La non-campagne de Laurent Cathala, maire sortant de Créteil, divise

Implanté depuis plus d’un demi-siècle à la mairie de Créteil, Laurent Cathala ne fait pas l’unanimité sur le marché de Mont-Mesly. La longévité du socialiste se fait ressentir, un neuvième mandat serait de trop pour certains Cristoliens.

Affiche de campagne de Laurent Cathala, maire socialiste sortant.

“Vous voulez que je vous parle de Cathala ? (rires) Je crois qu’on n’a même plus besoin de le présenter ! J’ai 65 ans et quand j’ai emménagé ici c’était déjà lui, c’est pour vous dire !” sourit Joselyne en choisissant ses légumes, sur le marché de Mont-Mesly. Pour cette habitante qui n’a connu que cette figure politique de Créteil, il est grand temps de changer. « Après plus de 50 ans de mandat c’est évident qu’un certain clientélisme se met en place… Il favorise toujours les gens qu’il aime bien, et qui votent pour lui surtout ! C’est un homme qui a l’air sympathique mais en réalité je crois qu’il ne nous écoute plus vraiment”, assure Jocelyne qui a toujours vécu ici.

Quelques stands plus loin, Arnaud critique la campagne du maire socialiste. “Déjà c’est problématique qu’il ne fasse pas comme les autres, eux ils vont à la rencontre des gens, sur le terrain pour faire campagne, constate le quadragénaire. Moi, avec mes voisins et les gens de mon quartier, on veut plus de sécurité. Et Cathala, lui, il s’en fout. Il ne veut pas mettre de caméra ni installer une police municipale armée”, fait-il savoir.

Ici, Laurent Cathala fait partie des meubles : il est le maire socialiste de Créteil depuis… 1977 ! Au terme de son huitième mandat, il a dévoilé sa candidature dans une lettre adressée aux habitants de Créteil.

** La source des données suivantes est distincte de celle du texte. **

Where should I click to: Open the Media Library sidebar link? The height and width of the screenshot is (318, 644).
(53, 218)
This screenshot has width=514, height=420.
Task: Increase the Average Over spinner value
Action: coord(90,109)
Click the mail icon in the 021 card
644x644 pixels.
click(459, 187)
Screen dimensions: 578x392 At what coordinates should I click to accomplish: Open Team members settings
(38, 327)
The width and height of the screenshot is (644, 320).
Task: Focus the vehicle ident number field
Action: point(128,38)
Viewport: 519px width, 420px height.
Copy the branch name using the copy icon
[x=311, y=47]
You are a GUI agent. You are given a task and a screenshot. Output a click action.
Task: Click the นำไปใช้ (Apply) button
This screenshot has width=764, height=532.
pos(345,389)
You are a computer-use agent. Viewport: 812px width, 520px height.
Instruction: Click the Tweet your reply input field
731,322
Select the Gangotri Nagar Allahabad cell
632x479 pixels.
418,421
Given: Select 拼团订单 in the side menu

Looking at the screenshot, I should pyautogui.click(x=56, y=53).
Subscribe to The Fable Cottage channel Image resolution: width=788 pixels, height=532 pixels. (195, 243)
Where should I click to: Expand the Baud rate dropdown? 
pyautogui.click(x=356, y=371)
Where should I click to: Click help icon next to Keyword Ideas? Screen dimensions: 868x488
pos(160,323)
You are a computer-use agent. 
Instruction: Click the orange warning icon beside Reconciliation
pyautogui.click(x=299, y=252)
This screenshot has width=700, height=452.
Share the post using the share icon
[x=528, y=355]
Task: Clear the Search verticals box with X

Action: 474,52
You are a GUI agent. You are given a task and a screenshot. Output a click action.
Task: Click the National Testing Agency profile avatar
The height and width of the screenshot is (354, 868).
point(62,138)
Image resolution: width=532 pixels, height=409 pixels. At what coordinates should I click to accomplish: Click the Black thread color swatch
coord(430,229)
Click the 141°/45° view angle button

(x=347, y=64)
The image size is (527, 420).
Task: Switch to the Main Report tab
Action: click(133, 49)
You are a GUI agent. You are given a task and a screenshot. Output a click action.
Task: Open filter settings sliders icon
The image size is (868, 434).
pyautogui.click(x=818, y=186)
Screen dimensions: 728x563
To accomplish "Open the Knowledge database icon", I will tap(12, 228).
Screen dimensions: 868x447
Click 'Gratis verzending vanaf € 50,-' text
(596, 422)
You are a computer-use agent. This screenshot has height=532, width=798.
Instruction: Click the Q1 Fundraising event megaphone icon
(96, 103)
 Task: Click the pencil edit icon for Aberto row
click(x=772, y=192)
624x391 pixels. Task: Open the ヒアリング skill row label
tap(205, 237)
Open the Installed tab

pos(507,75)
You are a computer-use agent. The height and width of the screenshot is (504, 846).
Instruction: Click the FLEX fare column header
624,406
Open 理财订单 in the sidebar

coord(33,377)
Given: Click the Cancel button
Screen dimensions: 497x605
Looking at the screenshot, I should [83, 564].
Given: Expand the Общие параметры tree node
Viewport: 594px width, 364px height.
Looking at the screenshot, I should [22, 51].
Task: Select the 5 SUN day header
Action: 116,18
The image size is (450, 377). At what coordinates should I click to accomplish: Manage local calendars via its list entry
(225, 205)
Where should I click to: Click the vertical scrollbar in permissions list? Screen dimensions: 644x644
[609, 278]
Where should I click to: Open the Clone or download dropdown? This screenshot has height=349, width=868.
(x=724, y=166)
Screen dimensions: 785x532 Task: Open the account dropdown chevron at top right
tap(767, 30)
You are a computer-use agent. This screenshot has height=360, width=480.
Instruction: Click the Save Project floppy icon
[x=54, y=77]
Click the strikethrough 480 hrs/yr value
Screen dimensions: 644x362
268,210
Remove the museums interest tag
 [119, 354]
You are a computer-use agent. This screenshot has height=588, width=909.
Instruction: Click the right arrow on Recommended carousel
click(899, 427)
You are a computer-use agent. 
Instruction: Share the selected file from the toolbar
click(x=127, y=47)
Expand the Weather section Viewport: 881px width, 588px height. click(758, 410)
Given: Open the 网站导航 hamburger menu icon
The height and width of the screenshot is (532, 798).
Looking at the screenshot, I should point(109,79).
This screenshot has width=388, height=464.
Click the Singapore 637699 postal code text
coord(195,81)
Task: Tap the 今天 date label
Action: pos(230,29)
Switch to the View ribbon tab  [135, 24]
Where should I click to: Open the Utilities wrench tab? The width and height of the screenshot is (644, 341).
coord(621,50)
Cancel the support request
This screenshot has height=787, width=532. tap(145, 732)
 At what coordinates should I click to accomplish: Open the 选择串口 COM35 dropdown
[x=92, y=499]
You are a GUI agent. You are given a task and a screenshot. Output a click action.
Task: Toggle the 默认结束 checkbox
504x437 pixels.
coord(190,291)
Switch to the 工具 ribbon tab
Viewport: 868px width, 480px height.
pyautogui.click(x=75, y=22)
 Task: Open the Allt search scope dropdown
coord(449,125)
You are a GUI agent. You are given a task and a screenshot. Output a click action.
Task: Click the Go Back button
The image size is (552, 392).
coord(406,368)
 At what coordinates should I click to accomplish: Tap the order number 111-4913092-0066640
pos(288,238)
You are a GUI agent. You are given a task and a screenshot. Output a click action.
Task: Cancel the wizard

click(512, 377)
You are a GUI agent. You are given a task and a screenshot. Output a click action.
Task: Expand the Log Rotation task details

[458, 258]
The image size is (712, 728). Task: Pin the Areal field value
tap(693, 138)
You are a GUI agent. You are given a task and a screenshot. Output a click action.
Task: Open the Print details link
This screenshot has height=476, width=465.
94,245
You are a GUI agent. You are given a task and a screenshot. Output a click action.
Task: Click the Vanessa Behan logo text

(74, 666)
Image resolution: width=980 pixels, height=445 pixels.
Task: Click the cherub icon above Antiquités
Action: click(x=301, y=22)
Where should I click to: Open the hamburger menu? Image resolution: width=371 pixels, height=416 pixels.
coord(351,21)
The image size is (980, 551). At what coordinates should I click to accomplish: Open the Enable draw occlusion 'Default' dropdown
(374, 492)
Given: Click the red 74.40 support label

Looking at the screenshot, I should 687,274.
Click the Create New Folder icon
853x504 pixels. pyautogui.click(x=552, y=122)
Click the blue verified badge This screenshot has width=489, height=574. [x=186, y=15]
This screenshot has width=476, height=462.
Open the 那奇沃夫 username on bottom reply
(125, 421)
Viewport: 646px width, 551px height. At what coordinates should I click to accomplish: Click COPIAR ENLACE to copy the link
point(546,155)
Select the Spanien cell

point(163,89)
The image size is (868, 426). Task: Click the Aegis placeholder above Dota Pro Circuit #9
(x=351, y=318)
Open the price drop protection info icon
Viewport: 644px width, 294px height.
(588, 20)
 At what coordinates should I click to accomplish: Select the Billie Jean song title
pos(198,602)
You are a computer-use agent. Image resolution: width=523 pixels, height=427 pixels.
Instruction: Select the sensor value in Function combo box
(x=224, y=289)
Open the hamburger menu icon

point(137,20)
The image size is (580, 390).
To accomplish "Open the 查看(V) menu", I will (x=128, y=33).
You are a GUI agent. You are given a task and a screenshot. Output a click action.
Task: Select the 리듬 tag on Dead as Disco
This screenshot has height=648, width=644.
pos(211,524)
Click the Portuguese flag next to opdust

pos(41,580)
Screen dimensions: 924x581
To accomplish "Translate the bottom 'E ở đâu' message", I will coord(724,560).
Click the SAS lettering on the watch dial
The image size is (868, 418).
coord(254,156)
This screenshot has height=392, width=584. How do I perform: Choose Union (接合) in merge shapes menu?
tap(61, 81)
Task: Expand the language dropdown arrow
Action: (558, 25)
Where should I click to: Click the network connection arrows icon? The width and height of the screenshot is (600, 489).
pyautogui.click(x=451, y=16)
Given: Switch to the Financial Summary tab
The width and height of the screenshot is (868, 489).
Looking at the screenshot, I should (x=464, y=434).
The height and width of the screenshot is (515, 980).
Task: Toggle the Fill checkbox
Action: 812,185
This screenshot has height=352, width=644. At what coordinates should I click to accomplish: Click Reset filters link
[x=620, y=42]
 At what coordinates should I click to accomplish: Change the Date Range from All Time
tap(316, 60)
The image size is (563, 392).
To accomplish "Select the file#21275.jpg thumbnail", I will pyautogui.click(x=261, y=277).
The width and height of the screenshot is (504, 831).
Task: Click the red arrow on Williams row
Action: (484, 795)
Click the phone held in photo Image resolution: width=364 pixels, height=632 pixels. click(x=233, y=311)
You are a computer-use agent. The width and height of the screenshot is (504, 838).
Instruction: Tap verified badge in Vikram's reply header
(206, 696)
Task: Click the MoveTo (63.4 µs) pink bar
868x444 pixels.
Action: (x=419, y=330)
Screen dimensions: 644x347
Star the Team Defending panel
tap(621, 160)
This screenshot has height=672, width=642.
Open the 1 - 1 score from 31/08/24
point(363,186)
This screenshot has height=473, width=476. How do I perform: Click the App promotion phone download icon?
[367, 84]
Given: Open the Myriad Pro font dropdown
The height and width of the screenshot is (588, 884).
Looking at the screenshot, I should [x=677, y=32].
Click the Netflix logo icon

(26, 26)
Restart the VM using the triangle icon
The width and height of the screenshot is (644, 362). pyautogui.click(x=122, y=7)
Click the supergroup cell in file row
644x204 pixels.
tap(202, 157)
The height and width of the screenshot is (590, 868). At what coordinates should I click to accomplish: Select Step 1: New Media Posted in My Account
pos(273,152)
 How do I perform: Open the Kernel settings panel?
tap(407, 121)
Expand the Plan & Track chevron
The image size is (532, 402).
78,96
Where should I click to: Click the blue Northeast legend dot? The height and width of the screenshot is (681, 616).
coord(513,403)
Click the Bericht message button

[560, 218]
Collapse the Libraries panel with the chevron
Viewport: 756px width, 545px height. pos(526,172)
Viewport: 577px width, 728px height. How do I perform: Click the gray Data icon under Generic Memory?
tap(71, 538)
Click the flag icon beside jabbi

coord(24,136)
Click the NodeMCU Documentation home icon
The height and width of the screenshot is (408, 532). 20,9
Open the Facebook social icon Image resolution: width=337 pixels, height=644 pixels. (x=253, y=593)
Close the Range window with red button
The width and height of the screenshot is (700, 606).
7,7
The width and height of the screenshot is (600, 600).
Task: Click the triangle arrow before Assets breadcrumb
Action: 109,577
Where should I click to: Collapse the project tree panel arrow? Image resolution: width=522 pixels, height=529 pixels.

Il y annonce qu’il sollicitera « une dernière fois » leur confiance. Les votants sont peu nombreux (environ 10.000 électeurs en 2020 sur 93.000 habitants) mais ne lui ont jamais fait défaut. Avec 48 ans de mandat, en débuter un neuvième ferait de lui le maire avec la plus longue ancienneté de France.

Adossé à la façade de la boulangerie en face du marché, Maxime ne se soucie même plus des élections. “Franchement, moi la politique ça me passe au-dessus, tout ce que je sais c’est que Cathala a donné du travail à toute ma famille, ma mère travaille à la mairie et ma soeur est agente municipale”, explique-t-il. Le jeune homme ne votera pas en 2026 et il n’est pas le seul. En 2020, le taux de participation dans la commune n’était que de 22,64 %.

Affiches du candidat La France Insoumise, Abdoulbar Djaffar, au marché de Mont Mesly.

Le socialiste sortant divise à gauche. Un de ses rivaux issu de LFI, contacté par téléphone et cristolien depuis sa naissance, confirme cette tendance. « La plupart des habitants ne sont même pas au courant qu’il y a des élections, se désole Abdoulbar Djaffar. En allant à leur rencontre, on essaie de sensibiliser sur l’importance démocratique des élections municipales ».

Laurent Cathala est le maire qu’il a toujours connu. « Comme tous les enfants de Créteil, j’ai ma photo avec lui et mon Larousse », rit-il. Certaines réalisations sont incontestables : infrastructures pour les jeunes, modernisation de la ville… Mais l’opposant critique la stratégie politique de l’édile : « peu de campagne sur le terrain et une communication qui ne parle plus à tous ». Malgré cette longévité et cette image positive au global, Abdoulbar Djaffar estime que Créteil pourrait faire mieux, avec un maire plus à l’écoute.

À droite, Thierry Hebbrecht, étiquetté LR, et Sylvain Thézard, de l’UDI, misent aussi sur le contact avec les habitants pour faire grossir leur électorat. Mais sans grande chance de succès. La notoriété de l’inamovible semble tellement ancrée qu’il parait indétrônable.